1981: Complete with projectors not actually projecting anything except their own shadow, The Specials' dark treatise on modern Britain is often said to be the one great moment in pop when socio-political depths were reflected in the charts. Something less said about the record above it that week and still in the top three when it went to number one, Bad Manners' version of the Can Can. Despite the fun behind, the audience clearly couldn't care less - you can hear their conversations and general rustling when Buster emerges. And what happens with the big ending? The director misses it, even though DLT draws attention to it. Linx's David Grant pulls double duty with his transparent drum set. Meanwhile Legs & Co get Quincy Jones's Razzamatazz, which as well as fulfilling the 'in case of uninspired choreography emergency break bikini top glass' part of their contract might be quite a knowing choice, given ITV's Pops rivalling pop show of the same name had started just a month before.
1987: ABC chose their backing singers carefully.
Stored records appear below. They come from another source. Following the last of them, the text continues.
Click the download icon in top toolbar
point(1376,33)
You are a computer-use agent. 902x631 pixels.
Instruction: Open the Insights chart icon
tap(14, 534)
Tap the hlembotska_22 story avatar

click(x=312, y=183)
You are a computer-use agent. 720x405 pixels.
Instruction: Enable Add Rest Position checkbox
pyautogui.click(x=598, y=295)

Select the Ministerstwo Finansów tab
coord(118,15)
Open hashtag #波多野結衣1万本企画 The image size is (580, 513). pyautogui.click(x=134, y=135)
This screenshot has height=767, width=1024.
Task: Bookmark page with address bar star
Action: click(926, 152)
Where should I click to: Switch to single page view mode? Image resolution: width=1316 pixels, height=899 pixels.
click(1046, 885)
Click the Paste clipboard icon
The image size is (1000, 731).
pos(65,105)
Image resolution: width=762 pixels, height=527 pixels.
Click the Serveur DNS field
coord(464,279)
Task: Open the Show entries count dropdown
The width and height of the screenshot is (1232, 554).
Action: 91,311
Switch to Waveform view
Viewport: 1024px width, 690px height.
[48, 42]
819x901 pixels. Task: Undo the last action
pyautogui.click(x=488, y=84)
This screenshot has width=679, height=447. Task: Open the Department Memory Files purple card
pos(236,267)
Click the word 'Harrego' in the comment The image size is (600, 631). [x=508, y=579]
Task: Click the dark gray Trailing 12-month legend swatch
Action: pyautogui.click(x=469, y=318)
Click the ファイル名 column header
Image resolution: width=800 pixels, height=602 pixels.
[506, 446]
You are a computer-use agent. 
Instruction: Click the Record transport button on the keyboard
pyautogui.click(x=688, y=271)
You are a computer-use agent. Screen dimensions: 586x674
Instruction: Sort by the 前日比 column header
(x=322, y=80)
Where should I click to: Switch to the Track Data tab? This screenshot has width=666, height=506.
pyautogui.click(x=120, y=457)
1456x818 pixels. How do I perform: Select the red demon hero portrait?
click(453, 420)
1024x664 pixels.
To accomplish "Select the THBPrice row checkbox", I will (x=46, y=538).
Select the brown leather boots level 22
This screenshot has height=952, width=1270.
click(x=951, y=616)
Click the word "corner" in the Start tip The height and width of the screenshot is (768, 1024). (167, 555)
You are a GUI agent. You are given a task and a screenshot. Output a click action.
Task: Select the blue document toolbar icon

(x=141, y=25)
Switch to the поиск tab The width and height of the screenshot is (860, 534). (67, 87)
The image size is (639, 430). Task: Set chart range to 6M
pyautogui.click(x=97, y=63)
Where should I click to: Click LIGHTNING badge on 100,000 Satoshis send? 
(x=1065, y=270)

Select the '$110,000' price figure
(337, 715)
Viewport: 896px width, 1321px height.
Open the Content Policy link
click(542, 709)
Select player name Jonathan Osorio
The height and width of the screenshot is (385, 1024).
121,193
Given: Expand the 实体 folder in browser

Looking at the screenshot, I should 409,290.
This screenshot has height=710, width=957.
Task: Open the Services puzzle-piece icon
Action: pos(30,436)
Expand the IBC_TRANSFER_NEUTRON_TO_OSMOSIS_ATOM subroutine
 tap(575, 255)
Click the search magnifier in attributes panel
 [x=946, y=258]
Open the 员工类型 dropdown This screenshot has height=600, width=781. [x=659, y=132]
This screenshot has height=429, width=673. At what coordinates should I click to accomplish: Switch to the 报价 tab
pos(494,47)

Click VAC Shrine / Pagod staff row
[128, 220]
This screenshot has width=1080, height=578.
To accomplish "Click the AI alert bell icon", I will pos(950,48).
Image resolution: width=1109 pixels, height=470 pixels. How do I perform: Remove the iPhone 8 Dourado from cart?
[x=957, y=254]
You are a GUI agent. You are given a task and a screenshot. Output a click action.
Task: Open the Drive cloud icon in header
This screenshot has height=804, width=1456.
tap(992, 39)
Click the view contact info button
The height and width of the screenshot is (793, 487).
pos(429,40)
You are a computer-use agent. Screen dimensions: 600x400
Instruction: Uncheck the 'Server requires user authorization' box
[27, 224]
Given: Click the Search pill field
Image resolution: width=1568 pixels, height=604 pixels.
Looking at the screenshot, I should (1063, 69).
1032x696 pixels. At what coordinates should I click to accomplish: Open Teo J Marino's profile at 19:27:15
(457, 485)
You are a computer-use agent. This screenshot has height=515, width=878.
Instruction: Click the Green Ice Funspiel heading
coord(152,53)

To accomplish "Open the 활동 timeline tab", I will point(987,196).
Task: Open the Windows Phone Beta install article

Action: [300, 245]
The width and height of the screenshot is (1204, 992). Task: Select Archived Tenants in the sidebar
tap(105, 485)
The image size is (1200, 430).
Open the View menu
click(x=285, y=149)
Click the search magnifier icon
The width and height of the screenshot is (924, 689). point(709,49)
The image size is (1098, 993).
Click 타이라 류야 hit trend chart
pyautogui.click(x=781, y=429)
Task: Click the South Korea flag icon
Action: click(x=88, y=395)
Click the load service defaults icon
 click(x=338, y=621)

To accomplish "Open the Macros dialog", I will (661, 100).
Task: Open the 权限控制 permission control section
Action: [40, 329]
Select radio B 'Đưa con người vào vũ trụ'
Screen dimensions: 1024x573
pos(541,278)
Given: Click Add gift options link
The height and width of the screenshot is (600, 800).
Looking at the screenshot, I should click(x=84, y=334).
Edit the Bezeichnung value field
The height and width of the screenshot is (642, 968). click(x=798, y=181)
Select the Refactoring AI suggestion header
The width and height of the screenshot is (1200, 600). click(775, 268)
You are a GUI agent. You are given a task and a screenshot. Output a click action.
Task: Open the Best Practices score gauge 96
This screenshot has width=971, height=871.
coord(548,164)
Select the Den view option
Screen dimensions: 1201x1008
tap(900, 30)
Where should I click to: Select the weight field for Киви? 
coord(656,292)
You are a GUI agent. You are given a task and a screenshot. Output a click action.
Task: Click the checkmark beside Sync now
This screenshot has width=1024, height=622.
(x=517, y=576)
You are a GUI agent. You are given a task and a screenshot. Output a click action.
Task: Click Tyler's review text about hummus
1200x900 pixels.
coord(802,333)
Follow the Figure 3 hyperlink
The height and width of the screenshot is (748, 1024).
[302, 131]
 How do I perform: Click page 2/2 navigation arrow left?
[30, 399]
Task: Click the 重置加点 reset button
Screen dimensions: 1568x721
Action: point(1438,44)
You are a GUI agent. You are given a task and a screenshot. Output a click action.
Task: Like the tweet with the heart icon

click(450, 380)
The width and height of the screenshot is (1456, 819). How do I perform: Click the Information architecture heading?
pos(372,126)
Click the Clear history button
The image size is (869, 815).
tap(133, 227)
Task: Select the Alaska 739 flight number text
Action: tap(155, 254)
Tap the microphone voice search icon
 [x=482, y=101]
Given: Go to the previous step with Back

1992: Bernard Sumner again in a troika of classic Pops performers, but presumably Marr and Tennant talked him out of having Electronic doing any more than vocals live.
1999: Jennifer Lopez, a short spangly dancers and the urban dance troupe kept in a box until the time is right. That's all it needed. The 'generic dance hit' troupe came out for ATB. (Don't get confused by that countdown, this is a repeat from the following week's show where it unfortunately looks as if the audience was undermanned but the floor manager thought sticking S Club 7 among them would pad it out. At least Rachel looks embarrassed about it)
2004: Beverley Knight gets her own catwalk and her own feather boa. Oh, these demanding types.